Budget payment plans are great allowing customers to spread out their payments over a number of months. Follow these steps for setting up a budget payment plan if you have not done so already.
Once a budget plan has been set up, a customer will have a credit balance for the full amount of the budget. This credit balance should be used to pay for any deliveries made during the budget season.
When a budget plan is configured, the total number of periods (usually months) will be set. At the end of each period, an invoice will automatically be generated for that period. When this happens, the amount due in the top left of a customer’s account screen will increase. You will also see a number appear next to Invoices, indicating that there is at least one open invoice at that point.
When a customer sends in a budget payment check, apply the payment to the open invoice for that amount. Do not apply the check to any open orders or to a credit balance.
When a delivery is made during the budget season, set the Budget Credit Balance as the payment method for the order.

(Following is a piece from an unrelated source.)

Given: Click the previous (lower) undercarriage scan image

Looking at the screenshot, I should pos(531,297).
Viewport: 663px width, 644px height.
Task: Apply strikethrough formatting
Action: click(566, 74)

This will reduce the available funds left in the customer’s budget plan.
To see a summary of how far along a customer is in his or her budget plan, click on Recurring Invoices and a summary will be provided.

In this view, the Payment Amount is the monthly payment amount. The Principal To Date is the amount of the budget that has been invoiced to date. In this case, 4 months have passed for a total of $1,200 of budget payments that have been invoiced. Amount Used shows how much of the amount billed has already been used toward heating oil. In this case, the customer has used about 2/3 of the amount billed thus far. This number can exceed 100% if the customer receives a delivery early in the budget season, or does not have a large enough payment set up.
For another view of open budget plans, go to Reports>Accounting – Budget Plans. Set the date range for the whole year to include budgets that were set earlier in the year.